» **Work to be completed**: Convert the material from the line containing "Where should I" through the end of the material into a two-column CSV with the headers request and response. Give one row for each request, with its text and its answer each in a single quoted field, line breaks replaced by spaces, and pictures omitted.

[start of Extracted entries]

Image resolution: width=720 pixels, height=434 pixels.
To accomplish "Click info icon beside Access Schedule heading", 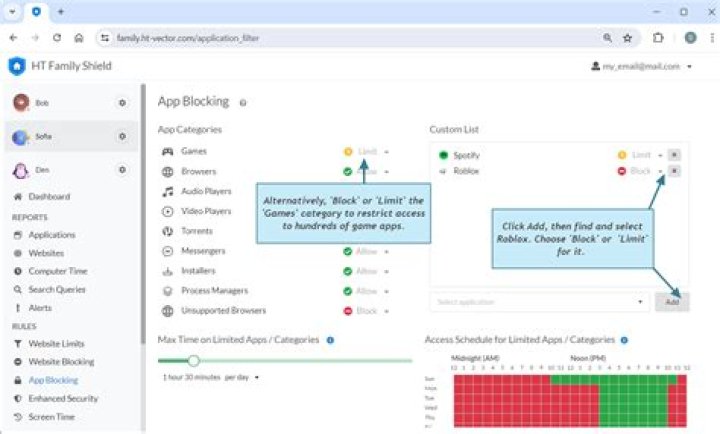I will pyautogui.click(x=623, y=340).
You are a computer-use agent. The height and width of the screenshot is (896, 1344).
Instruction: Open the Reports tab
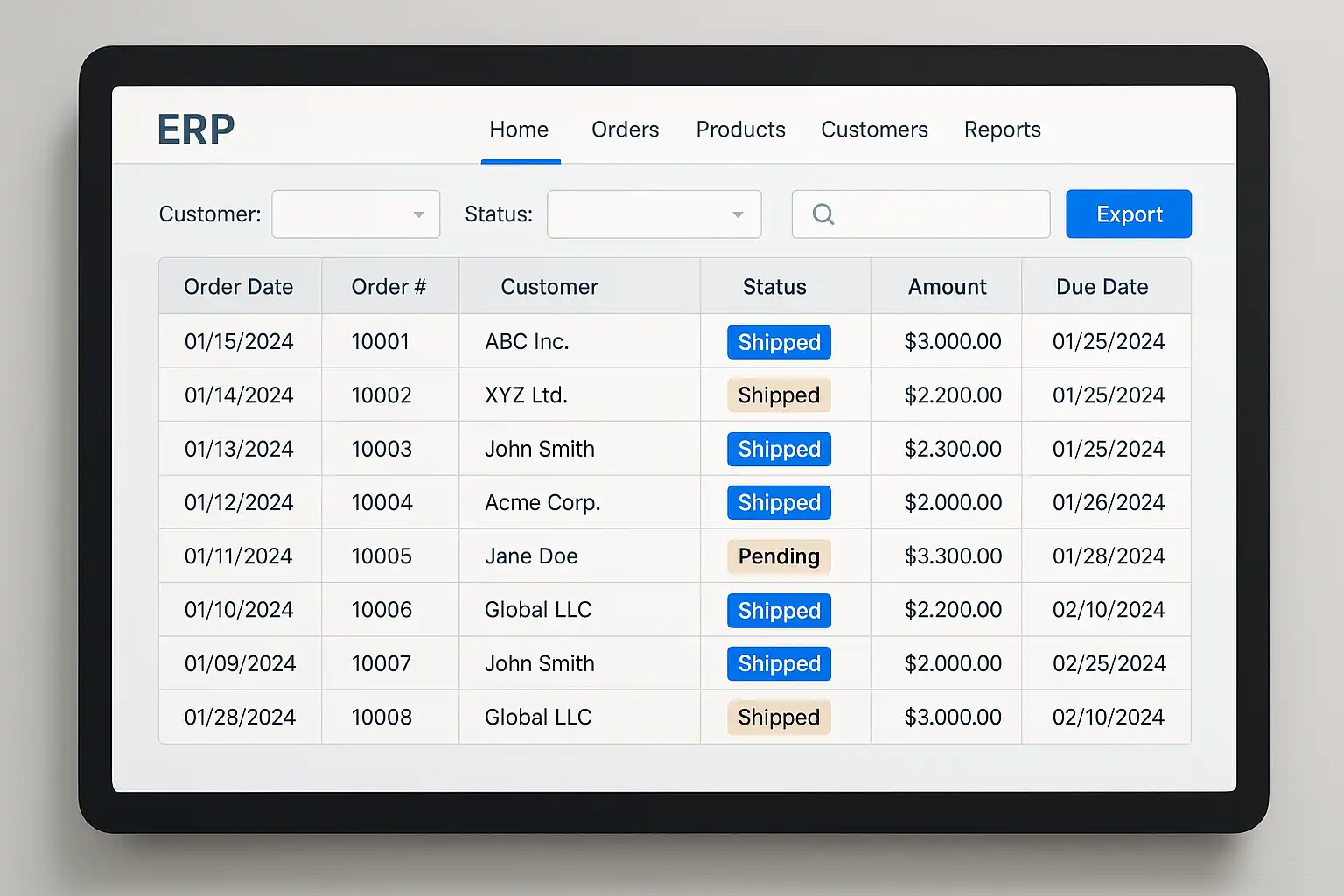pyautogui.click(x=1002, y=130)
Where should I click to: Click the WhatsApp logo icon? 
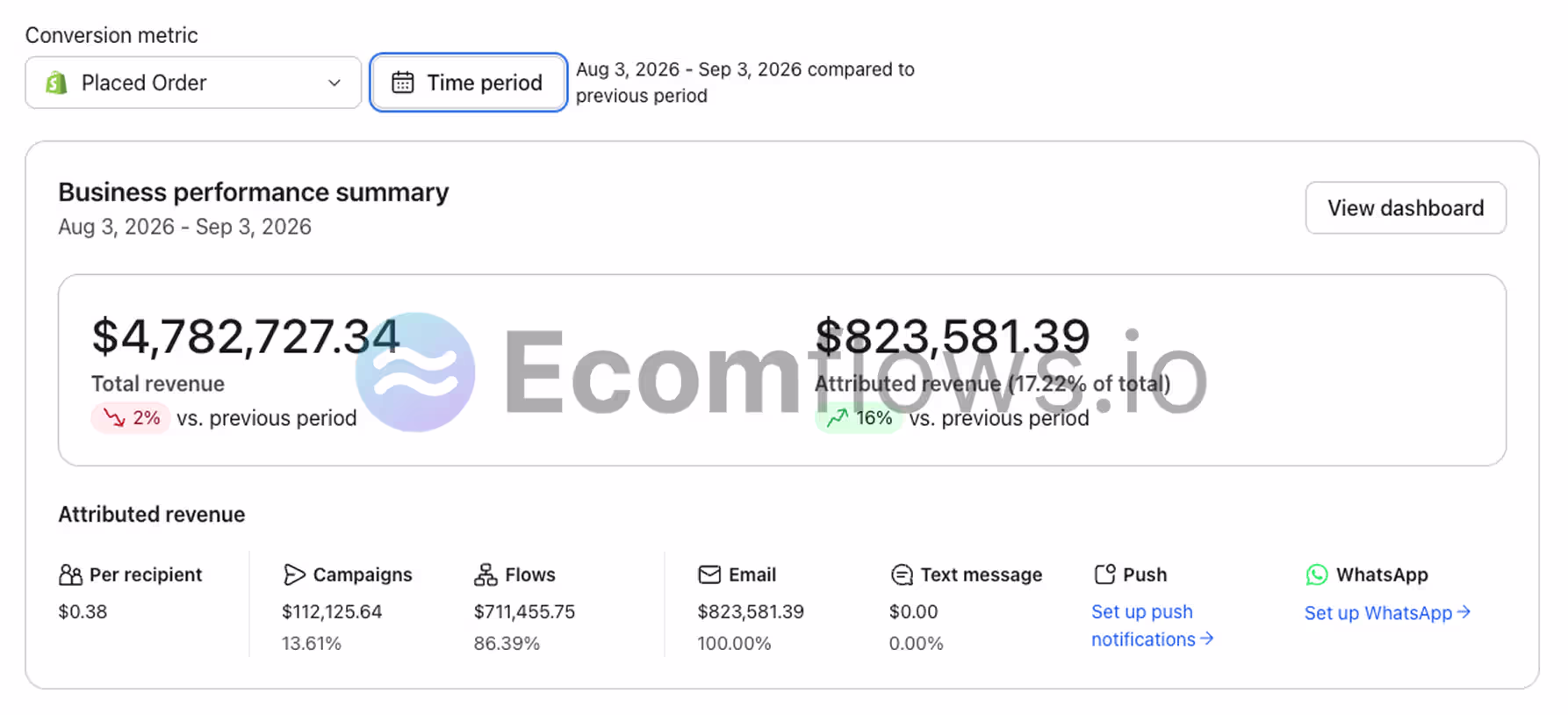click(1317, 574)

[end of Extracted entries]

» **Written response**:
request,response
"Where should I click to: Click the WhatsApp logo icon?","click(1317, 574)"